▶ [WHAT NEEDS TO BE DONE]: Please rewrite the material below, swapping "GUI agent" for "screen assistant" everywhere it occurs and leaving every other word unchanged.
───── MATERIAL SHOWN
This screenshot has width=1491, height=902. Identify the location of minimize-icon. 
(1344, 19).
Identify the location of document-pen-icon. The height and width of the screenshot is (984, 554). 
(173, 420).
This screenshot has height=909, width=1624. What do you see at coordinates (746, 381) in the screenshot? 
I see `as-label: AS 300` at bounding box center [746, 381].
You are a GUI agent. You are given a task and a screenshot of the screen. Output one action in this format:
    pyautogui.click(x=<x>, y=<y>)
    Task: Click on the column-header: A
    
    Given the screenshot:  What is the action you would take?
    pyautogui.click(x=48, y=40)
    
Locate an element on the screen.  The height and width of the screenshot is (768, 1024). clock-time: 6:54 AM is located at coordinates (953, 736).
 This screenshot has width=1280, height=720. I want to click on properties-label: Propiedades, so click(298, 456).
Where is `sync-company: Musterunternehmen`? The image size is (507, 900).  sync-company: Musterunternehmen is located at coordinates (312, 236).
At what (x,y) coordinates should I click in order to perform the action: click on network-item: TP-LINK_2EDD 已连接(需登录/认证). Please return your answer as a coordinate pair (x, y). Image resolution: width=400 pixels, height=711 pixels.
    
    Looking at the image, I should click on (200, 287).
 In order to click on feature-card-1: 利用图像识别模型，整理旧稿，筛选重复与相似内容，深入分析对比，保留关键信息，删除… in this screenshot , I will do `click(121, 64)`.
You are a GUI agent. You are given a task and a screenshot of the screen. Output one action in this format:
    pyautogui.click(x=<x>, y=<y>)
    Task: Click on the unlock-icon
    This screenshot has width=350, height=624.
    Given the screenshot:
──────────
▶ [OUTPUT OF THE TASK]:
This screenshot has width=1491, height=902. Identify the location of minimize-icon. 
(1344, 19).
Identify the location of document-pen-icon. The height and width of the screenshot is (984, 554). 
(173, 420).
This screenshot has height=909, width=1624. What do you see at coordinates (746, 381) in the screenshot? 
I see `as-label: AS 300` at bounding box center [746, 381].
You are a screen assistant. You are given a task and a screenshot of the screen. Output one action in this format:
    pyautogui.click(x=<x>, y=<y>)
    Task: Click on the column-header: A
    
    Given the screenshot:  What is the action you would take?
    pyautogui.click(x=48, y=40)
    
Locate an element on the screen.  The height and width of the screenshot is (768, 1024). clock-time: 6:54 AM is located at coordinates (953, 736).
 This screenshot has width=1280, height=720. I want to click on properties-label: Propiedades, so click(298, 456).
Where is `sync-company: Musterunternehmen`? The image size is (507, 900).  sync-company: Musterunternehmen is located at coordinates (312, 236).
At what (x,y) coordinates should I click in order to perform the action: click on network-item: TP-LINK_2EDD 已连接(需登录/认证). Please return your answer as a coordinate pair (x, y). Image resolution: width=400 pixels, height=711 pixels.
    
    Looking at the image, I should click on (200, 287).
 In order to click on feature-card-1: 利用图像识别模型，整理旧稿，筛选重复与相似内容，深入分析对比，保留关键信息，删除… in this screenshot , I will do `click(121, 64)`.
You are a screen assistant. You are given a task and a screenshot of the screen. Output one action in this format:
    pyautogui.click(x=<x>, y=<y>)
    Task: Click on the unlock-icon
    This screenshot has width=350, height=624.
    Given the screenshot:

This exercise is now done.